In the listing below, find the line containing "The image size is (1152, 864)." and the line containing "Open author Sacci, Robert L.". Repeat exactly those two lines and every line between them, nothing more.

- [WORKING DATA]
● ● ●
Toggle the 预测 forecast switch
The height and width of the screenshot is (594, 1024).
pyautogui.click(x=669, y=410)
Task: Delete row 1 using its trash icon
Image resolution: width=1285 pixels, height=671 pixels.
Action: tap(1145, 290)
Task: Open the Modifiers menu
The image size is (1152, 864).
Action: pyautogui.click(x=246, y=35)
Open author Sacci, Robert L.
● ● ●
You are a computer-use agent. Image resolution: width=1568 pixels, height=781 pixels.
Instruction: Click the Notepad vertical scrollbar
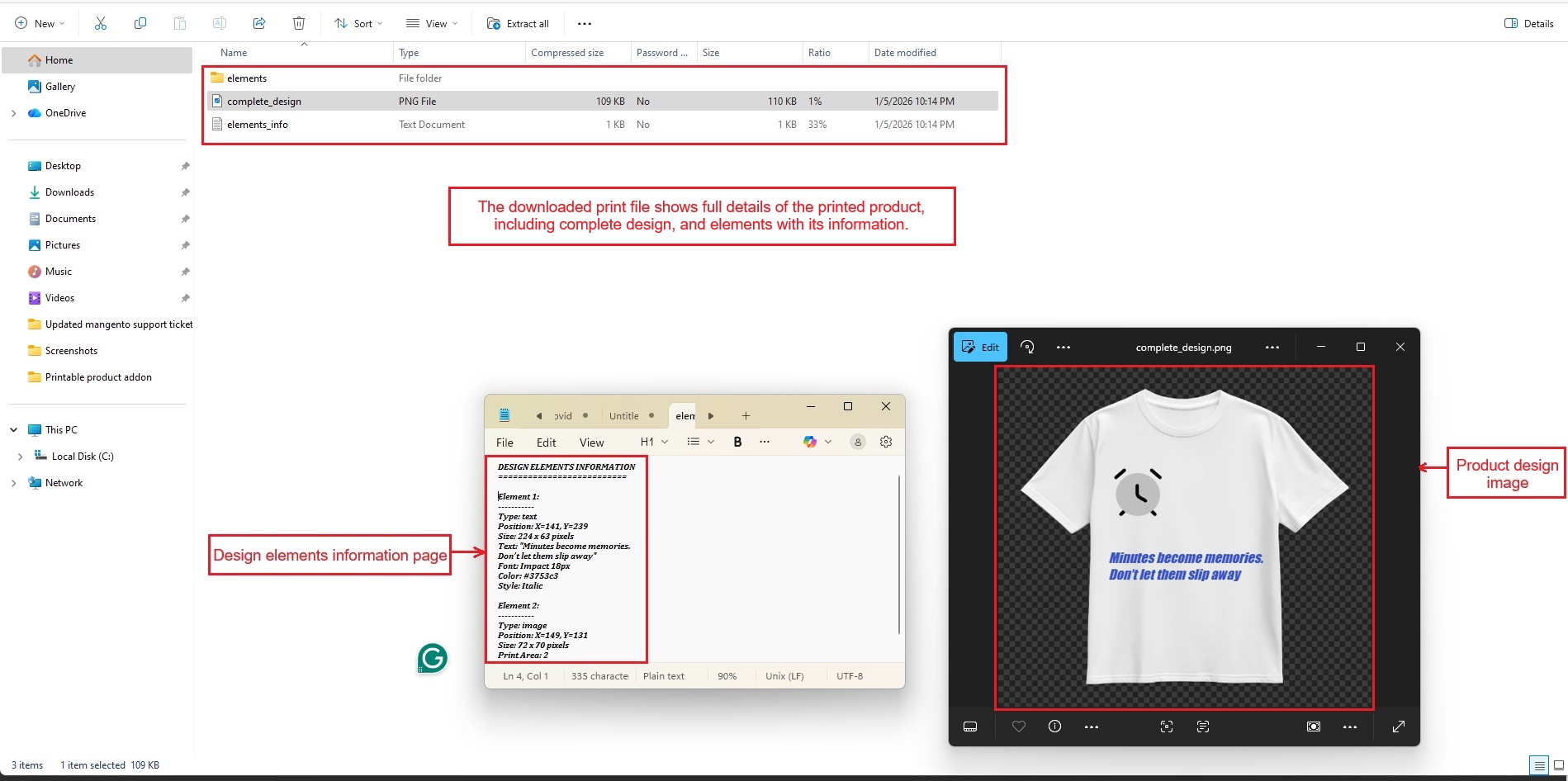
● ● ●
- [ANSWER TO THIS TASK]
The image size is (1152, 864).
Action: pyautogui.click(x=246, y=35)
Open author Sacci, Robert L.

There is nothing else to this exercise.